# Supplements



## boxerdoglover567 (Nov 14, 2011)

I was wondering if you could give your hedgie any supplements and vitamins to help them get stronger and live longer. If there is such a thing where can I find them?
Thanks,
Hannah


----------



## Lilysmommy (Jan 7, 2009)

As far as we can tell right now, there's no extra supplements or vitamin powders that hedgehogs need added to their food.  As long as they're getting a good quality cat food, that seems to provide all of the nutrients to keep them healthy for a normal lifespan. The only other supplements I've heard of adding to food is oil to help with dry skin and glucosamine supplements for older hedgehogs to help with joint issues like arthritis.


----------



## boxerdoglover567 (Nov 14, 2011)

Lilysmommy said:


> As far as we can tell right now, there's no extra supplements or vitamin powders that hedgehogs need added to their food.  As long as they're getting a good quality cat food, that seems to provide all of the nutrients to keep them healthy for a normal lifespan. The only other supplements I've heard of adding to food is oil to help with dry skin and glucosamine supplements for older hedgehogs to help with joint issues like arthritis.

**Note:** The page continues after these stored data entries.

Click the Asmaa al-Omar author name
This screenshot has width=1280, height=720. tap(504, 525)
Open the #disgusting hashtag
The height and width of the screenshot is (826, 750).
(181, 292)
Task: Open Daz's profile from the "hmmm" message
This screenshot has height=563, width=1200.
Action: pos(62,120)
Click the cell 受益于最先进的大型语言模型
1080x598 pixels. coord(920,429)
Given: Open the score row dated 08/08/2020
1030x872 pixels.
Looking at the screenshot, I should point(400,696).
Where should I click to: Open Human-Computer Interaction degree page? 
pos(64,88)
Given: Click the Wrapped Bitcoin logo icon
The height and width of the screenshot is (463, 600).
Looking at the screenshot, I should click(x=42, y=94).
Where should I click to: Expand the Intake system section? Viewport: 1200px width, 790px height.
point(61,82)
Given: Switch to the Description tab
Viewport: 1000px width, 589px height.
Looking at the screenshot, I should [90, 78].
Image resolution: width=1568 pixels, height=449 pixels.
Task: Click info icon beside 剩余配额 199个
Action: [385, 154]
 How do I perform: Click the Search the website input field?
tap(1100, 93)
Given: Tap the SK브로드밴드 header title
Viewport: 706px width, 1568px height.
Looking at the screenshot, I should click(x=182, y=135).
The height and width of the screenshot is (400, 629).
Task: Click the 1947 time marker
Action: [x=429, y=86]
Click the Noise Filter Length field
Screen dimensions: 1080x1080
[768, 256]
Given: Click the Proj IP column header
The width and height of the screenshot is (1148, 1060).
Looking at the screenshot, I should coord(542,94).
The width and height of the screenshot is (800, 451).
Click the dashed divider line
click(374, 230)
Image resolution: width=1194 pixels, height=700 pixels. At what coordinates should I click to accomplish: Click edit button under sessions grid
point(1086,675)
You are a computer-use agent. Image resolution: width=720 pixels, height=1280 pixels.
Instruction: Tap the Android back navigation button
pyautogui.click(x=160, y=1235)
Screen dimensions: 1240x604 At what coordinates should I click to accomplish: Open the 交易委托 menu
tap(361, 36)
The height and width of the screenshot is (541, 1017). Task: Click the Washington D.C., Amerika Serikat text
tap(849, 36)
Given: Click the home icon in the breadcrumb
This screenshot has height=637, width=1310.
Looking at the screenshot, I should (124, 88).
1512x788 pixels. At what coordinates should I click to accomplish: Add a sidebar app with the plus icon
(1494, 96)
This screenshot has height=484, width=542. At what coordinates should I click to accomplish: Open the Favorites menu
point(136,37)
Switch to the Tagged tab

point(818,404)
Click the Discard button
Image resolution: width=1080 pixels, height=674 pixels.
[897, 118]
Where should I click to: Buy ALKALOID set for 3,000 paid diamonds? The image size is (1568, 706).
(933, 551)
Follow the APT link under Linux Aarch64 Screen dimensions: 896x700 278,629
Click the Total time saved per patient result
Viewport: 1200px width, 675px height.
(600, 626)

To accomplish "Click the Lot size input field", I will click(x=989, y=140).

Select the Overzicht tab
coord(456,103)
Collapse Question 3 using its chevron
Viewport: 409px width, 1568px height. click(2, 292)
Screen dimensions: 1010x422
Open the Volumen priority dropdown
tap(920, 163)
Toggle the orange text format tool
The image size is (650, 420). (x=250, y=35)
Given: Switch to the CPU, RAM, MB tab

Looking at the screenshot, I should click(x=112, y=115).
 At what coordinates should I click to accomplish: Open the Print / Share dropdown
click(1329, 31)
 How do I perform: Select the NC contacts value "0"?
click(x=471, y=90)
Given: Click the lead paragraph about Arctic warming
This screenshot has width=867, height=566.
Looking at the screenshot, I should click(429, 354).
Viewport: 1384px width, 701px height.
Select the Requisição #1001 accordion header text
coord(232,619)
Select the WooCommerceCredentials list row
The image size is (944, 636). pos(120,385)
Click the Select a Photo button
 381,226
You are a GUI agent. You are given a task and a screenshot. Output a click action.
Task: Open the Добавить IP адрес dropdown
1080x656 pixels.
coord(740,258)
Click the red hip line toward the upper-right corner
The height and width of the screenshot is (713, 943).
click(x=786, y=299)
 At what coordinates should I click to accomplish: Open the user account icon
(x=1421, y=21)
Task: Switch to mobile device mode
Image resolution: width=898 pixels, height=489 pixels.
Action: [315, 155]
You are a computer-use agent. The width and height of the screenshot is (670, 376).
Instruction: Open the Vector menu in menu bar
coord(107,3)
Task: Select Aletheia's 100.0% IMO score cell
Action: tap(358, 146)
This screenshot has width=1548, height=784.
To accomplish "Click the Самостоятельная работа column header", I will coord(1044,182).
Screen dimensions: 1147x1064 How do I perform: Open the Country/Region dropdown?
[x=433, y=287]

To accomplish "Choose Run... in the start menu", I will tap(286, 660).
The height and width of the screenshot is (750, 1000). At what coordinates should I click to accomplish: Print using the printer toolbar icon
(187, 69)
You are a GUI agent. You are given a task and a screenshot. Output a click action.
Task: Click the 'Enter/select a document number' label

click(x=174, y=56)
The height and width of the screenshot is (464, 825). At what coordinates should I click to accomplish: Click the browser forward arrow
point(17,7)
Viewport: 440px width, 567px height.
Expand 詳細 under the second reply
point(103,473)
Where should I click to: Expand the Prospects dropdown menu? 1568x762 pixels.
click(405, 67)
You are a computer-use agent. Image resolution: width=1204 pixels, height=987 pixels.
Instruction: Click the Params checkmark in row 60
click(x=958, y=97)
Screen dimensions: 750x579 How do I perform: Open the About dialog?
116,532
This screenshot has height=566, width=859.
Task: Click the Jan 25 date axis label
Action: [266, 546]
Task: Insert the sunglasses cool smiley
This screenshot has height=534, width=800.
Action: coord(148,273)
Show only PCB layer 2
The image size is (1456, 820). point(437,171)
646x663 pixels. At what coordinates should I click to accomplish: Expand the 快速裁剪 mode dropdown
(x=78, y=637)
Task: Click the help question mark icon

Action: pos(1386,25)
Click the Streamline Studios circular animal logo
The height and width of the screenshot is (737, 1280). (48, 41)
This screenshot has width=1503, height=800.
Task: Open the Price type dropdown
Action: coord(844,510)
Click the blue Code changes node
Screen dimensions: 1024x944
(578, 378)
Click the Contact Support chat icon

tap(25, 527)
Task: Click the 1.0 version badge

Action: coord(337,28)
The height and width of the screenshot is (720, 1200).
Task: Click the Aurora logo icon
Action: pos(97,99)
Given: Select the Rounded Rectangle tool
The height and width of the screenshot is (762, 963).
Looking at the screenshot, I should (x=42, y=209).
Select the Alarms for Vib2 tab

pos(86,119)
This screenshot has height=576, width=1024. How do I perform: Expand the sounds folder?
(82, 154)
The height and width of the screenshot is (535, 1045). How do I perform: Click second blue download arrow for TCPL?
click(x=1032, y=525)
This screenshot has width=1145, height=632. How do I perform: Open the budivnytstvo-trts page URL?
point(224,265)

How long is their lifespan? And where can I find the food oil supplements?


----------



## Lilysmommy (Jan 7, 2009)

4-6 years on average. You can find flaxseed oil, coconut oil, etc. in human pharmacy sections in grocery stores. They're mainly for dry skin and such though, they're not something that's necessary to add all the time or for no reason, and too much can upset their stomach. And if you haven't already, I'd really suggest reading LizardGirl's hedgehog care book that you can download for free here - http://www.westcoasthedgehogs.com/files ... index.html It answers these questions and a lot more, and it's a great thing to have on hand for information. It answers your diet and cat food questions as well.


----------